Enterprise software-defined networking revenue is expected to explode in the coming years, with Technology Business Research predicting a 70.2% CAGR out to 2020.

The research company says SDN will make up a substantial portion of global enterprise networking infrastructure revenue and displace legacy technologies, with spend of US$12 billion expected by 2020.

“Large enterprise customers are in the early stages of trialling SDN solutions to reduce network bottlenecks, and as the technology and, ultimately, business value of the SDN architecture is established, adoption will expand,” TBR says.

Krista Macomber, TBR data center senior analyst, says adoption is currently ‘still fairly small and concentrated’.

“But 2016 will be a telling year as standards bodies, such as the Open Networking Foundation, mature and a growing number of success stories from trial deployments are cultivated,” Macomber says.

“This will pave a path to accelerated customer adoption, increasing at the expense of legacy technologies.”

TBR says the growth of SDN will mean challenges ahead for hardware-centric vendors such as Cisco, as they fast increasing challenges to their revenue bases from competitors who have invested in creating ways to decouple software from hardware, making white-box hardware increasingly feasible.

“Strategic alliances abound as SDN vendors seek to quickly and cost-effectively deliver complete solutions to market,” TBR says.

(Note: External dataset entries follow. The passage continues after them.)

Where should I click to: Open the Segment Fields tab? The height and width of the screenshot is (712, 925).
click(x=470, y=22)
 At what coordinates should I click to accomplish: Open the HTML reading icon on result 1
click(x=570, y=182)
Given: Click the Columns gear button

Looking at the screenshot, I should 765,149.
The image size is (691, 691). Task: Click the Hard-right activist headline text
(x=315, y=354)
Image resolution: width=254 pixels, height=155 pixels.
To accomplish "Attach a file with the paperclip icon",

The company says it expects alliance activity to grow in complementary, strategic areas such as hyperconverged platforms and security.

Strategic SDN alliances will also enable vendors to expand revenue streams by addressing broader use cases.

However, Stephanie Long, TBR data center research analyst, notes that while standards bodies are laying the groundwork to overcome many customer pain points such as workload bottlenecks and lack of flexibility, resistance to change and a lack of knowledge about SDN remain, providing barriers to entry.

“Vendors will need to overcome these obstacles to foster widespread adoption,” Long says.